Brihtsige (or Brixi) was a Saxon lord, who is thought to have erected a boundary stone at the meeting place of the Moot or Hundred Court of Surrey (probably at the top of Brixton Hill). Hence its original 11th century Saxon name of Brixistane – centuries before villages and settlements formed round what is now Brixton, where woodlands gradually gave way to farmland and market gardens.
In parts of the world where wood and stone were never plentiful, bricks have been handmade from local clay, using binders such as straw, for 10,000 years. Originally they were sun-dried, but fired bricks, which are much stronger than dried ones, have been manufactured and used in building for around 7,000 years.

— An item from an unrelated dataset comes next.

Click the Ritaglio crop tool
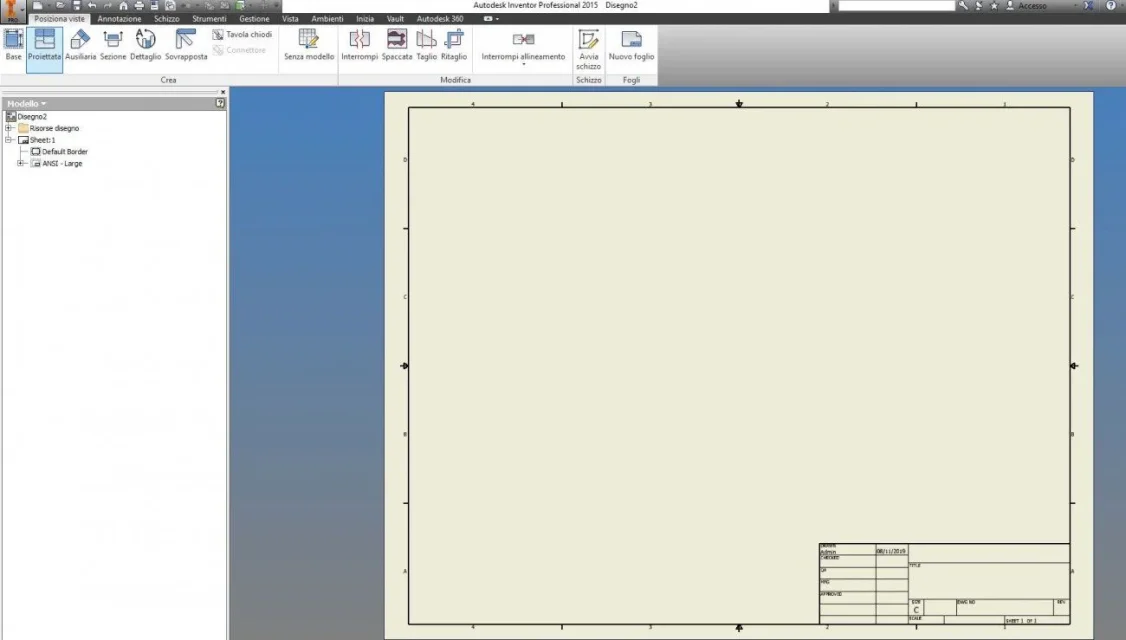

In the days before railways, canals and motorised road transport, bricks would be manufactured close to construction sites, using clay extracted locally. This is the reason for variations in the colour of older brick houses in England – yellow in London, red in much of the Midlands.
Brick Lane in Bethnal Green is the lane down which, in the 17th century, bricks were transported by horse and cart to the Spitalfields area, from kilns just to the north – a crucial link in the major construction work undertaken after the 1666 Great Fire.

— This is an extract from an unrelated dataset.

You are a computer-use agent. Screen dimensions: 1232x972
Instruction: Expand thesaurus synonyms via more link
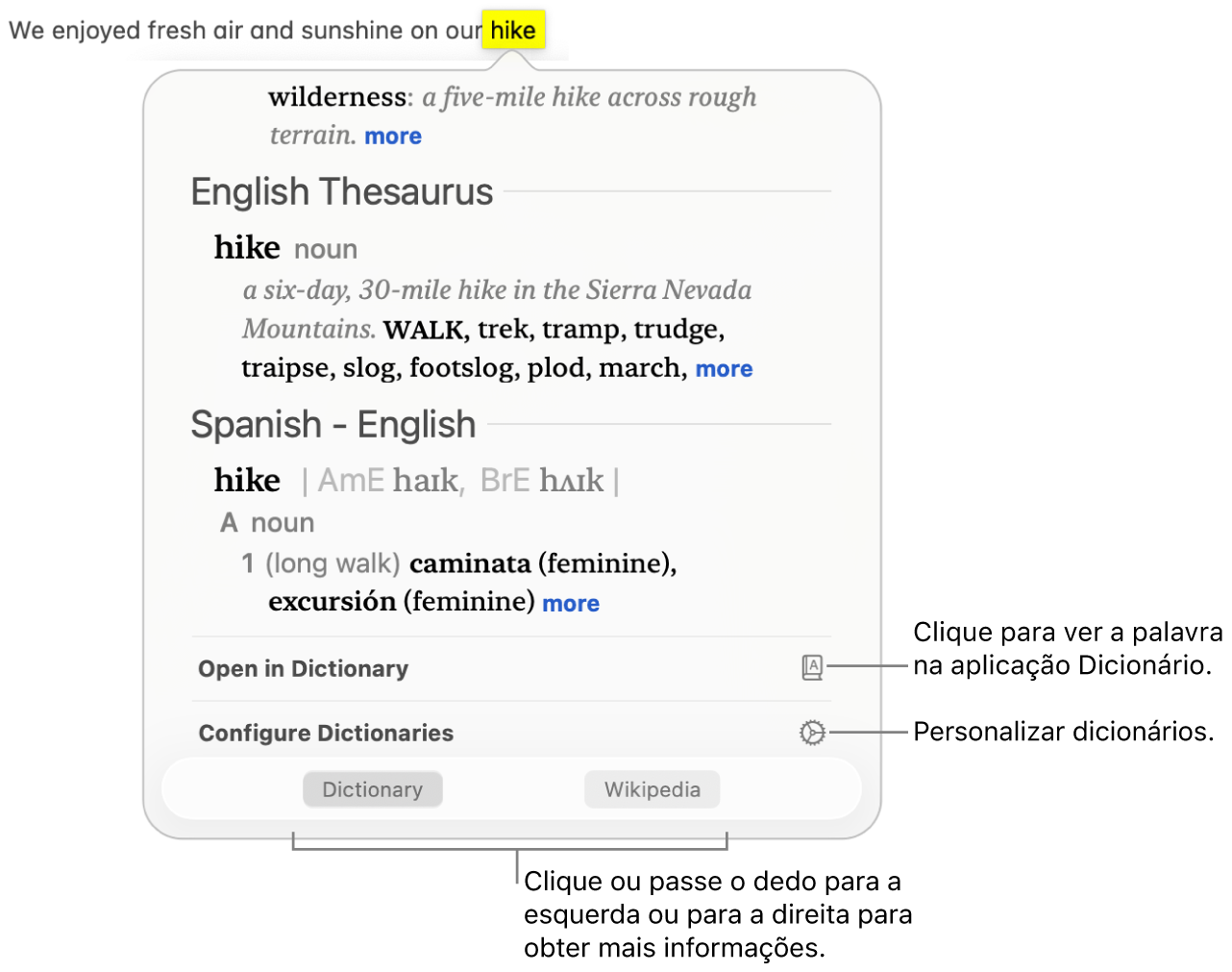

Nowadays, bricks are mass-produced in a few locations in this country, from a variety of raw materials. They have a range of colours and finishes, severing that historical link between neighbourhood and brick colour. Bricks are even imported from half way round the globe.
So how did Brixton come to live up to its confusing name?

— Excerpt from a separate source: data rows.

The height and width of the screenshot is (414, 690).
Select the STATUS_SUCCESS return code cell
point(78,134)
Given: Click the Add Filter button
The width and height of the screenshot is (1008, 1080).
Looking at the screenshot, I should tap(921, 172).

The bricks that built Brixton 200 years ago were mainly yellow ‘London stock bricks’, fired locally from London clay. This is a compact, dense, infertile accumulation of river deposits. It would be dug out by hand, moulded into bricks, and then fired on site in huge smoky kilns.
The picture, dating from about 1860, shows excavations for brick earth close to Brixton windmill. The windmill itself would undoubtedly have been built in 1816 using local brick, but there is almost no visible evidence of the brick colour, because the outside of the windmill is protected by pitch and the inside is painted.
Many of Brixton’s 19th-century houses are built using Flemish bond, a pattern of brickwork involving alternate stretchers and headers. Different ‘bonds’ are used to create different strengths of construction, wall thicknesses and decorative effects.
On some 19th century houses in Brixton, a few red bricks (more expensive as they were probably transported by canal from the Midlands) were used to decorate the yellow brick facades and highlight building features. But all London’s buildings soon became encrusted with soot, their beauty restored only after the Clean Air Acts of the 1950s outlawed smoky fuels.
Like houses, windmills in different parts of England were built from the most readily available local materials. In London, this meant brick.
It is hard, under all the pitch, to spot any clear pattern to the brickwork of Brixton Windmill. We know the construction must have been sound for it to have lasted 200 years, and we know that there have been later repairs, possibly not using matching brick. This was an industrial structure, built to withstand strong forces, bear heavy loads, and keep the contents safe and dry, rather than for aesthetic purposes. Its beauty depends on its form and scale rather than on how artfully its bricks were laid.
So Hans Unger’s tile mosaic in Brixton tube station, ‘a ton of bricks’, may just be a visual pun, but it also expresses a great deal about Brixton’s history, in its own way.